易澤身體弱也沒人敢鬧他的洞房。
因此,新房裏很快就剩下了新鮮出爐的小夫妻。
易澤紅著臉,掀了青禾的蓋頭。
“娘子。”
他有些不好意思的叫了一聲。
青禾佯裝羞澀的回了一聲“相公”。
小夫妻倆互相看了一會兒,不約而同的笑了起來。
隨即,又一起用了膳,各自去洗漱了。
易澤洗漱過後,就一邊回想著避火圖的內容,一邊進了內室。
內室裡,青禾正在擦頭髮。
她七八歲前,都是跟易澤一個屋,七八歲後,才分開居住的,但也是在同一個院子裏。
“娘子,我幫你。”
易澤接過青禾手裏的布巾,給她擦頭髮。
但他就是個貴公子,從來都是別人伺候他的份,他哪兒伺候過人啊。
沒幾個,就扯到了青禾的頭髮。
青禾頓時就不幹了。
“我自己來。”
她還不想禿。
易澤頓時有些手足無措。
“娘子,你別生氣,我會學的。”
他跟青禾一起長大,對她很是瞭解。
他知道青禾這會兒就是嫌棄他笨手笨腳。
青禾白了他一眼:“你還是算了吧。

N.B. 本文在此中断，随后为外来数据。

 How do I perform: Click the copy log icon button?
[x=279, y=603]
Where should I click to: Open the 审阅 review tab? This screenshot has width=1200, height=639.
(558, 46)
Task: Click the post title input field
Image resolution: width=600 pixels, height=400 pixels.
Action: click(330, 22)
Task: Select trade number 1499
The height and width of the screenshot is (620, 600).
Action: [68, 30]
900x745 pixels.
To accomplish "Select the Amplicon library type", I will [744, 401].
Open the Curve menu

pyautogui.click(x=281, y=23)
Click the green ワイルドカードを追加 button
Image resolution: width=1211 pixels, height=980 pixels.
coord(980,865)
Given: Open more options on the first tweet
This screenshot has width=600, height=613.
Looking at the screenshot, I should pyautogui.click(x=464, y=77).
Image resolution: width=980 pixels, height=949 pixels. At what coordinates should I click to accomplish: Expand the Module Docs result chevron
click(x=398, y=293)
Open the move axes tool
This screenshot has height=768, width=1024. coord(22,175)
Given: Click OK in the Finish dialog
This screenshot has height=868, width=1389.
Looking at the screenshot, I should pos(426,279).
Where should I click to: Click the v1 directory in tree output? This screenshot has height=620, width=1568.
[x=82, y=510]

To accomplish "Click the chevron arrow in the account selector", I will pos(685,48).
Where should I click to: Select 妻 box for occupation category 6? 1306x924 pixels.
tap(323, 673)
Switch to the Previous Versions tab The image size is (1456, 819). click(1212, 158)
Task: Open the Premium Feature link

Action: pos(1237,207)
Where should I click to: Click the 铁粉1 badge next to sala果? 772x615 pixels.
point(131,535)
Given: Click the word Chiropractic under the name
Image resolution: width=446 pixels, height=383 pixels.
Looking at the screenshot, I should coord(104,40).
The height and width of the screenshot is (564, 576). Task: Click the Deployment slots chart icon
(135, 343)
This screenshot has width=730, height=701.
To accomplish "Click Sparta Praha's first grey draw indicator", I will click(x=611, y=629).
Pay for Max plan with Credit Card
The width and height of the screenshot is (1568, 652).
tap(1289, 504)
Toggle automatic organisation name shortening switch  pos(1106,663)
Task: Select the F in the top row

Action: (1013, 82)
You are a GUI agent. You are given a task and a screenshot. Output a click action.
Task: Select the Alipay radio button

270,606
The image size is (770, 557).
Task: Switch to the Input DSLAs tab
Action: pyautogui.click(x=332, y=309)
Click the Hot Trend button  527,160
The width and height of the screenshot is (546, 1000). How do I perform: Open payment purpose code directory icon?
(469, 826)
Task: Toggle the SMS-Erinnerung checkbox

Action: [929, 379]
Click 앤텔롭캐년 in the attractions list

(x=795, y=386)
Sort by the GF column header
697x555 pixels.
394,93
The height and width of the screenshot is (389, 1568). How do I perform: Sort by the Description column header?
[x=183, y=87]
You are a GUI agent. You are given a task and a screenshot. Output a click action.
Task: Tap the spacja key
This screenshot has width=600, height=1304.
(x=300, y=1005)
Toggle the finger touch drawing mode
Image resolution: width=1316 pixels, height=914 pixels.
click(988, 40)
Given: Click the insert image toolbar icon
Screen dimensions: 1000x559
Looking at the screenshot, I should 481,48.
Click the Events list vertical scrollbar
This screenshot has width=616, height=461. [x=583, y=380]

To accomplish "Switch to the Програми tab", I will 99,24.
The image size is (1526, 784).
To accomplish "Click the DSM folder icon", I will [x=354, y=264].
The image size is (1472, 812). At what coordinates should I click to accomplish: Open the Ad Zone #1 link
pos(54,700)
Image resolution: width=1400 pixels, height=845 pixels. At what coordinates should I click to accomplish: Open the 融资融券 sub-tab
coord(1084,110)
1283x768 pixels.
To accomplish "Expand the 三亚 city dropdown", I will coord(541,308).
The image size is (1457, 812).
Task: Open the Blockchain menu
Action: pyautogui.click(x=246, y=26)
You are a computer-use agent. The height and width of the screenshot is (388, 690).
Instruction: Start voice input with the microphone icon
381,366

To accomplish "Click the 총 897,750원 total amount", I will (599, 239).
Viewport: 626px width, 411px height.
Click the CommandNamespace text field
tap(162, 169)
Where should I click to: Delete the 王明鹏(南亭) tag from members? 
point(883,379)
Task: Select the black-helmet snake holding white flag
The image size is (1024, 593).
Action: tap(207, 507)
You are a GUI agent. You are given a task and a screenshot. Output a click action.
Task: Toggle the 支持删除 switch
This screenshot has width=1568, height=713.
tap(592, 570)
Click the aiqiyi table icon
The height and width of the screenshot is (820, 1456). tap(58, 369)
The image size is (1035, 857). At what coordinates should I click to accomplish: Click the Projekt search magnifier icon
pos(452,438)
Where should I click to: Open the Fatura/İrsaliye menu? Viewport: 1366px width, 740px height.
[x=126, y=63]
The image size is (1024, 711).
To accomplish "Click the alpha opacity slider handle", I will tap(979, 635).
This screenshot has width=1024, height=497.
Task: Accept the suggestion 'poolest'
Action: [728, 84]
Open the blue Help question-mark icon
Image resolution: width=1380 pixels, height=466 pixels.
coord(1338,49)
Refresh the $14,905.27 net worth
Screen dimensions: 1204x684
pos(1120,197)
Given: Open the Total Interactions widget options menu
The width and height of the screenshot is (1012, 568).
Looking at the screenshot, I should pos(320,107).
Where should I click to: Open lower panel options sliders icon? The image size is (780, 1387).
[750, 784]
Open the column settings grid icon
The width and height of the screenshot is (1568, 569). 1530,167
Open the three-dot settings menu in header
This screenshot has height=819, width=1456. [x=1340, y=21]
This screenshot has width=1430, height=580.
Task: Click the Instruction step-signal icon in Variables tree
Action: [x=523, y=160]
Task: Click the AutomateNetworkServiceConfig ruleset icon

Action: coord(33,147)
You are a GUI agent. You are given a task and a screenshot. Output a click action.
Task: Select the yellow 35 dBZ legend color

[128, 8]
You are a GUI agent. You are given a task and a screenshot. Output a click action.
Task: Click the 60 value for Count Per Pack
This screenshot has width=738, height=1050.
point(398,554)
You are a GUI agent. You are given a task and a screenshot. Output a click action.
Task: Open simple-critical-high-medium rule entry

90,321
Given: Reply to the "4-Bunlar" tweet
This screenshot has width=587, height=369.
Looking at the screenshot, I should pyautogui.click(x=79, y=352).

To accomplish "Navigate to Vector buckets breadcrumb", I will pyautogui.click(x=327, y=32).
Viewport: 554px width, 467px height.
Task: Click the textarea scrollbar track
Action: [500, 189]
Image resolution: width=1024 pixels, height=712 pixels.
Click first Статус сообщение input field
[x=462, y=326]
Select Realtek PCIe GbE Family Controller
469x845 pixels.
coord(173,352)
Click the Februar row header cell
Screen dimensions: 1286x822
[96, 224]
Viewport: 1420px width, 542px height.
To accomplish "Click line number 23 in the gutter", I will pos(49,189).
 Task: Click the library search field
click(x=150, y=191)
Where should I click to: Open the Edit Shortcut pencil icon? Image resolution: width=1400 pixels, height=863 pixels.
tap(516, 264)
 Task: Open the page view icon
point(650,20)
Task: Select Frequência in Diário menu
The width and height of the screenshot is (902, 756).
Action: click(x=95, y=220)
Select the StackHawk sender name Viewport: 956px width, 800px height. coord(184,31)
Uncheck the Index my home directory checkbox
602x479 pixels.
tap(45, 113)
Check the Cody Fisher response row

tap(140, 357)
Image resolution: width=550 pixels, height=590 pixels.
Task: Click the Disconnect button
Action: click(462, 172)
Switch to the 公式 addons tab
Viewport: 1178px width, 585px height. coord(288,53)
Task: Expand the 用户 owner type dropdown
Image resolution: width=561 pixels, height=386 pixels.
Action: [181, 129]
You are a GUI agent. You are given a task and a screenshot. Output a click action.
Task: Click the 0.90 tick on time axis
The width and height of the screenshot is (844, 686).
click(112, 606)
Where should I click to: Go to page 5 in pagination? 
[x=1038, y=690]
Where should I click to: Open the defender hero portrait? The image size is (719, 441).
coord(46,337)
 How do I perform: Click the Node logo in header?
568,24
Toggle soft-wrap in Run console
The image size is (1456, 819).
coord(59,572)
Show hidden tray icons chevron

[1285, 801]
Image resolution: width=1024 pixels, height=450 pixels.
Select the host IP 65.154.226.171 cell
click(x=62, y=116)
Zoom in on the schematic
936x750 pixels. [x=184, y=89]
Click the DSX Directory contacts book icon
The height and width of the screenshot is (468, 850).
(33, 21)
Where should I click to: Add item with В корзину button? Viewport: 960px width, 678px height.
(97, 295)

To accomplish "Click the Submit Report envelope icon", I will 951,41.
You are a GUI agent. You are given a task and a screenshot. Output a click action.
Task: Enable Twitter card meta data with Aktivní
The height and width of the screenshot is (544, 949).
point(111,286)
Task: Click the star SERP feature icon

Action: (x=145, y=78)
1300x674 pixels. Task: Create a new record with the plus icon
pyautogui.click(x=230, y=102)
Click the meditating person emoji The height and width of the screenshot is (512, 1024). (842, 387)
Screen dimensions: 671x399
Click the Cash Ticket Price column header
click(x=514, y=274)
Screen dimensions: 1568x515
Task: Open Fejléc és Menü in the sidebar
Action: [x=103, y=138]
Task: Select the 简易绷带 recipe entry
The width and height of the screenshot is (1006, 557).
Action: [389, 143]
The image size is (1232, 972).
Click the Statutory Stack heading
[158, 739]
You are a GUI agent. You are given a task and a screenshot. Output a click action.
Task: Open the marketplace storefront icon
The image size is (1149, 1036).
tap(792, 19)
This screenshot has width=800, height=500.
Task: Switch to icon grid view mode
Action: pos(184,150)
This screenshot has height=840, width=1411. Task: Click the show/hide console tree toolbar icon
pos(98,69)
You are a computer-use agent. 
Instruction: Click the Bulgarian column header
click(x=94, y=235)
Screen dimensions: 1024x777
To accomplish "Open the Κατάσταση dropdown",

”
等頭髮差不多幹了,就要進入正題了。
易澤小心翼翼的親了過來,帶著藥草的香味兒。
沒辦法,他身體是真的不好,哪怕不生大病,小病也是不斷,所以經常喝葯,身上有一股藥味兒。
易澤回想著避火圖,慢慢的親吻著,學習著。
這方麵,他多少有點兒無師自通。
很快,紅色的褻衣褻褲就落到了地上,一件鴛鴦戲水的紅肚兜也被丟了出來。
青禾被親的迷迷糊糊的,心裏感嘆這小子學習能力是真強。
她的手也沒閑著,捏著易澤的胸肌不放。
突然,兩人同時悶哼一聲。
青禾的指甲在易澤的背上狠狠的抓了幾下。
易澤頓住,安撫的吻她。
好一會兒,纔再次動了起來。
沒幾下,就交代了。
易澤有些窘迫,“我……”
他沒那麼厚的臉皮,這會兒不好意思極了。
青禾也不能說這是正常的。
易澤窘迫的說不出話,乾脆就再次親吻過來。
…
…
兩人折騰到了半夜,易澤就率先偃旗息鼓了。
他沒力氣了。
青禾倒是覺得他很順眼了。
終於遇到個不太厲害的了。
挺好的。
易澤有點兒小霸道,哪怕沒力氣折騰了,也不願意別人幫著進來收拾。
他自己給彼此都收拾好,又給青禾擦了擦,這才抱著她睡覺了。
至於青禾,早就睡著了。
指望她伺候易澤,那是不可能的。
她啥時候伺候過男人了,都是男人伺候她。
不過,終身避孕藥該吃還是要吃,生孩子是不可能生孩子的。
第二天,夫妻倆就起來去敬茶了。
老太太開開心心的喝了茶,給了青禾不少好東西。
易父易母同樣差不多,不過易母話裡話外都是讓青禾趕緊開枝散葉的意思。
易父不止易澤一個兒子,都比他小,可惜都是庶子。
隻有易澤這麼一個嫡子,他對這個嫡子還是很看重的,除了身體不太好外,其他的方麵都讓他很滿意。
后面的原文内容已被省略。